*What is needed*. For this exercise, print only the lines from the one containing "Instruction: Open the API rate limits link" through the end of the material below, exactly as given.

Provided data Start Marker

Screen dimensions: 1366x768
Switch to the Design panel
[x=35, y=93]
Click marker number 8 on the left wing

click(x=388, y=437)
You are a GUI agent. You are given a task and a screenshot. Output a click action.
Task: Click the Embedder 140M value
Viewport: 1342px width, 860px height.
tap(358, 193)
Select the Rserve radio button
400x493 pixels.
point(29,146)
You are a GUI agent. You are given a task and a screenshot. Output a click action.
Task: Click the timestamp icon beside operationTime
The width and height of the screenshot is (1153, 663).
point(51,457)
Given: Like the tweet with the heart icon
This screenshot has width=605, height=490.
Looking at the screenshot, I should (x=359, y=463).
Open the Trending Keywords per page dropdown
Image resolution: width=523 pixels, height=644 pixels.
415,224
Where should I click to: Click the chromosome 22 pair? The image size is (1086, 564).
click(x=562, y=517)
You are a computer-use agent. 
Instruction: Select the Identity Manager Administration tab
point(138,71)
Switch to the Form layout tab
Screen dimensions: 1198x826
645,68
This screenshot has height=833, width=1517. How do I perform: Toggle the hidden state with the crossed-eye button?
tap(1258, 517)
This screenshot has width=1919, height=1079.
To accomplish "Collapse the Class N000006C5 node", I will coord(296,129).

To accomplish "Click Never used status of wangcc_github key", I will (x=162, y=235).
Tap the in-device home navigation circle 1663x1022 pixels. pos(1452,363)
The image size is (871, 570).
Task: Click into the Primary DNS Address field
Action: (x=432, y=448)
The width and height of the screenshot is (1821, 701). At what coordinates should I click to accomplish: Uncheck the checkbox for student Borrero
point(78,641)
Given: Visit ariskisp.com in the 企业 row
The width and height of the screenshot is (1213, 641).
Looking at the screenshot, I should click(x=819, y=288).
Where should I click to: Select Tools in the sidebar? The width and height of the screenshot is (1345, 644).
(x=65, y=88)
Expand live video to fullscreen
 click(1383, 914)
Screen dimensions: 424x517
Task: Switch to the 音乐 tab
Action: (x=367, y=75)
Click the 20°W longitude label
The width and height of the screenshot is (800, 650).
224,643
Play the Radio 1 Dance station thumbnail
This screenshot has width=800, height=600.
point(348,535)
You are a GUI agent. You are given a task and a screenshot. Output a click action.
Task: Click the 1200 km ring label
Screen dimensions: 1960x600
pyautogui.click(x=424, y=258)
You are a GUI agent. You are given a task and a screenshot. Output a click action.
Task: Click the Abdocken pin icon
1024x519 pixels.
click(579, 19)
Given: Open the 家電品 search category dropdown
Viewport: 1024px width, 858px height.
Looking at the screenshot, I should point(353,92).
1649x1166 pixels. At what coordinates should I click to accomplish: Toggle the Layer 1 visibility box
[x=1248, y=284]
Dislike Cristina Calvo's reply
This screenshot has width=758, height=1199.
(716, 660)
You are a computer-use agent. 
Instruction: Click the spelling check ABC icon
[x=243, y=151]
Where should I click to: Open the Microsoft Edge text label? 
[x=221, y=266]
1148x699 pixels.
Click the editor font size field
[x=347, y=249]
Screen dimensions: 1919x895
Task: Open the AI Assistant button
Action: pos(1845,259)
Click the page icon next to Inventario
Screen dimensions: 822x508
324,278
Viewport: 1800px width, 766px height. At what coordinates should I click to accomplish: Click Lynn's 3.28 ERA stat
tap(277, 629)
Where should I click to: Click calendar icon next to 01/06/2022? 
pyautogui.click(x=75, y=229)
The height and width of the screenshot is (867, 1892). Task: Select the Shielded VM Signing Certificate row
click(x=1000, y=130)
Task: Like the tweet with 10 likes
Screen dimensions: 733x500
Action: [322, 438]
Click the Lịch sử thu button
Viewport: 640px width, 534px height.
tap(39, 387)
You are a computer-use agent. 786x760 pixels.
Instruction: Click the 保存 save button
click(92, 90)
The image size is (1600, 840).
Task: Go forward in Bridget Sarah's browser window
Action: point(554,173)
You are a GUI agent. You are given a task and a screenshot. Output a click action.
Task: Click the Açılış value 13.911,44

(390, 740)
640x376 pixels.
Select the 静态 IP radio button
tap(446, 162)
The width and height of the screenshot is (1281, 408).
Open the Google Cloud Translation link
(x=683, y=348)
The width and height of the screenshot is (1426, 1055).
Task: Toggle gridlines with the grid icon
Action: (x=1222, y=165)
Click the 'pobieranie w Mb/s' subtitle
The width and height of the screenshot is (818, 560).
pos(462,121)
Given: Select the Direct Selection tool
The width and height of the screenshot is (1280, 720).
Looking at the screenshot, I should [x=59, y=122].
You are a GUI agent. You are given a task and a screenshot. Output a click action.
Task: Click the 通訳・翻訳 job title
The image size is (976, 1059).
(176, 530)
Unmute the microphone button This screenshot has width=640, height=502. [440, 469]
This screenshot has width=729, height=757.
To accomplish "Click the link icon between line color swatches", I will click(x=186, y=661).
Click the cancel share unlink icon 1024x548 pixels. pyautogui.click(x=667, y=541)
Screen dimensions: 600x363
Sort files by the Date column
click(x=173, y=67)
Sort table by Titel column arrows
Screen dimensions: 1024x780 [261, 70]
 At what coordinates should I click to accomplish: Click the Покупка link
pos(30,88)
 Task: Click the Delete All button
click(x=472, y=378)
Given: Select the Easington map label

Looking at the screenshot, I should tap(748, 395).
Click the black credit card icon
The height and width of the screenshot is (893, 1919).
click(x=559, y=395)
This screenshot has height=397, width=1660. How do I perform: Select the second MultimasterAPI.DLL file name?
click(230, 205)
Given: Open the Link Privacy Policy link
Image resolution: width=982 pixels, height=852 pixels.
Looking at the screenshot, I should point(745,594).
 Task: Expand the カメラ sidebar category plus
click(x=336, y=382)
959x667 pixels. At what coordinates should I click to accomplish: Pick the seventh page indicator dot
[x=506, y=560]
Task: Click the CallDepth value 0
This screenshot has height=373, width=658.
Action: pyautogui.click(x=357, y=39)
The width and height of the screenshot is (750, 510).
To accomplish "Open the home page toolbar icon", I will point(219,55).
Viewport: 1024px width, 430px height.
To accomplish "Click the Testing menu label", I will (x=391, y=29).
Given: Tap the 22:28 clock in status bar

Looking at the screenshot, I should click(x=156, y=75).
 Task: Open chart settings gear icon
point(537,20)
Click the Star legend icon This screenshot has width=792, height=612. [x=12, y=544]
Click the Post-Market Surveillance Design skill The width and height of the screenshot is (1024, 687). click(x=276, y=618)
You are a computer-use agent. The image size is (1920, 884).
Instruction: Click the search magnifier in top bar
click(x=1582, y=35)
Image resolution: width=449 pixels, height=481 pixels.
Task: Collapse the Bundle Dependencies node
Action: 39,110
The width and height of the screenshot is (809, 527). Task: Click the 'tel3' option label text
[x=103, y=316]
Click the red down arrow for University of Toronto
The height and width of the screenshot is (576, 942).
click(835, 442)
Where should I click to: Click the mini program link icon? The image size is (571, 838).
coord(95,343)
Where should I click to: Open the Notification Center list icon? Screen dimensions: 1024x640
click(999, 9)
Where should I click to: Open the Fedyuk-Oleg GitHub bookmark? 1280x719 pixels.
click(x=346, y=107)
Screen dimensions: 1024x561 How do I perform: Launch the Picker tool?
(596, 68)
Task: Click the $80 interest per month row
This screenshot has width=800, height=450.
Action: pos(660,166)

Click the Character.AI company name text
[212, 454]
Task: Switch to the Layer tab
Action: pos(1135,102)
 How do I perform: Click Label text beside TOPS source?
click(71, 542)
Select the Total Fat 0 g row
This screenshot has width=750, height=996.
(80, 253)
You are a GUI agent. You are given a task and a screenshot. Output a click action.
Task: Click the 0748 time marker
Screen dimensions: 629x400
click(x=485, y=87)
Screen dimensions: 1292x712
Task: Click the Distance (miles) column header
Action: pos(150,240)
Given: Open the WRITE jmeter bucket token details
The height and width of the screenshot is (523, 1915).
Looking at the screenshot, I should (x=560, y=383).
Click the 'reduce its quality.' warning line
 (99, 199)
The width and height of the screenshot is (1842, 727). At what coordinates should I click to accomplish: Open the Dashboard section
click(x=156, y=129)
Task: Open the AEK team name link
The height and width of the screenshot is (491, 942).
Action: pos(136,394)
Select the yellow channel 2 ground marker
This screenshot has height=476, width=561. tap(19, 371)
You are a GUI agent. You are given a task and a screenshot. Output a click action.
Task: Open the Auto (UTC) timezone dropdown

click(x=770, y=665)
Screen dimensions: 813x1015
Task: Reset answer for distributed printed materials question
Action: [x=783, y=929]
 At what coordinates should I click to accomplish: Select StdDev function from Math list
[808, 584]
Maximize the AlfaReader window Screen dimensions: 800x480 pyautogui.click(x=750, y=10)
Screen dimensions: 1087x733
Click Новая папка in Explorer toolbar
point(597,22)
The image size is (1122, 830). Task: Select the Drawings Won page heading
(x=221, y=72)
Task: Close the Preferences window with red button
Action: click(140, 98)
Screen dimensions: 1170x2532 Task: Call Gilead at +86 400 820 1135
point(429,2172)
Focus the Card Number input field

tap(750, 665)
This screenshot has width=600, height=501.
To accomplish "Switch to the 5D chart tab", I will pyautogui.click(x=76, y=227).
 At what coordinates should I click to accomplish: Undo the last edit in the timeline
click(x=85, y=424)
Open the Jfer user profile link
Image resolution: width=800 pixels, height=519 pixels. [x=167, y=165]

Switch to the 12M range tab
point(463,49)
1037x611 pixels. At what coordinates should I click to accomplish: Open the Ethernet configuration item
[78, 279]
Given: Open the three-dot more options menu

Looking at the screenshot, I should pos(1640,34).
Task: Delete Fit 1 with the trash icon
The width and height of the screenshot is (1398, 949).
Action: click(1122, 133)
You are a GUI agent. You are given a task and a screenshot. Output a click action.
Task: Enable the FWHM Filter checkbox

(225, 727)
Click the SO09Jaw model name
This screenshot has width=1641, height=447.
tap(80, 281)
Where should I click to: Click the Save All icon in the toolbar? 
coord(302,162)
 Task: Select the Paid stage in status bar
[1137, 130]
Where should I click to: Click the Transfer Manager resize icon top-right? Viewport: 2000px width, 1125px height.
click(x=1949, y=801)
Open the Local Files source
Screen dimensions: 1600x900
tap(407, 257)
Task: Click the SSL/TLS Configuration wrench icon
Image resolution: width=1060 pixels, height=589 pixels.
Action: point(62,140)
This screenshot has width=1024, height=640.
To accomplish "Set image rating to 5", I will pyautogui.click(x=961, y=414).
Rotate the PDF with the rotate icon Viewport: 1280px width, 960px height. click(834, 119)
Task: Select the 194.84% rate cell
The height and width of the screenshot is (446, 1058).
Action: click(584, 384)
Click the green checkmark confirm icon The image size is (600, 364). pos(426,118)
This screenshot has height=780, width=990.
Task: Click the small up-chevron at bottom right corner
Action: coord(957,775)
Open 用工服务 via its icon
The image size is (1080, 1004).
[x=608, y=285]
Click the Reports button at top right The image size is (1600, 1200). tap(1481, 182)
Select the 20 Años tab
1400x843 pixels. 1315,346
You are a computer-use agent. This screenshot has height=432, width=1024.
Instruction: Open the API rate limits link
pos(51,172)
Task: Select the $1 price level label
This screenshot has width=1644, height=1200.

Provided data End Marker

*Problem solution*.
Instruction: Open the API rate limits link
pos(51,172)
Task: Select the $1 price level label
This screenshot has width=1644, height=1200.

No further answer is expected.